Exercise goal: Extend the Doctor Who Christmas special review below, beginning directly after its final sentence.

Selected excerpt:
Doctor Who: (Christmas) Time, Gentlemen, please…?

The events down in Whoville are a mixed bag of presents, pasts and futures...

The South Pole is a cold place to meet one’s fate, but two incarnations of the same Time Lord find themselves unexpectedly thrown together as they each ponder their lives and future.  But they are not the only ones there… a soldier who last remembers being on a battlefield in World War 1 appears from the wasteland desperately in search of… a Doctor.

He is being pursued by a being that appears to be made of glass, part of a race that have had their mission sidetracked by a time anomaly and they are seeking to rectify that mistake. But there could be dramatic consequences should they do so.

To save themselves and set things right that once went wrong, two versions of The Doctor will have to put aside their differences and work together. And if they need some familiar faces to help guide them, so be it…

 

We last saw Capaldi being blasted by Cybermen and staggering out into the North Pole snow to meet his maker. However there’s little outer fragility to his final hour. For a man crawling to his fate at the end of the last run, this is a character with somewhat superficial melancholy – a more somber tone taking a firm back-seat to cracking jokes, swinging on chains and running around adventuring as is his wont. There’s a line that explains both his and the First Doctor’s vigour, the power of imminent regeneration, but like so many tales in recent years, Steven Moffat’s final story seeks to homage the mythology of the show without really wanting to pay attention more recent events.

Recorded information:
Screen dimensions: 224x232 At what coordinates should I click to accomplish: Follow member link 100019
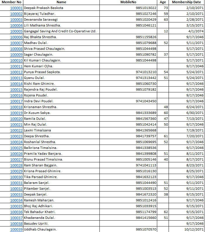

Output below:
There’s a lot to like here – especially for long-term fans. It’s a love letter across the generations of the show but one that acts like a showcase and barometer rather than a complete story. The problem  is that the episode feels very much like opposing ideas stuck together – each pulling in slightly different directions and with contradictory remits and tone that go beyond the quite different personas of the Doctor himself. Moffat can be a strong writer but he’s more of a ‘high-concept’ guy, his episodes often feeling more like expanded pitches or taglines than fully-formed, all-explained plots… and this special feels like an epilogue not a climax.  (Moffat’s original plan was to leave after the main season and that fact hangs like mistletoe above the nostalgic fireplace. Had the Doctor lain on the cyber-battlefield musing about whether he wanted to go on or not, it may not have played to the ‘lighter’ side of things, but it might have felt more urgent and emotional. Here’s it’s a foregone conclusion stuck on to a intermission with a nostalgic hook).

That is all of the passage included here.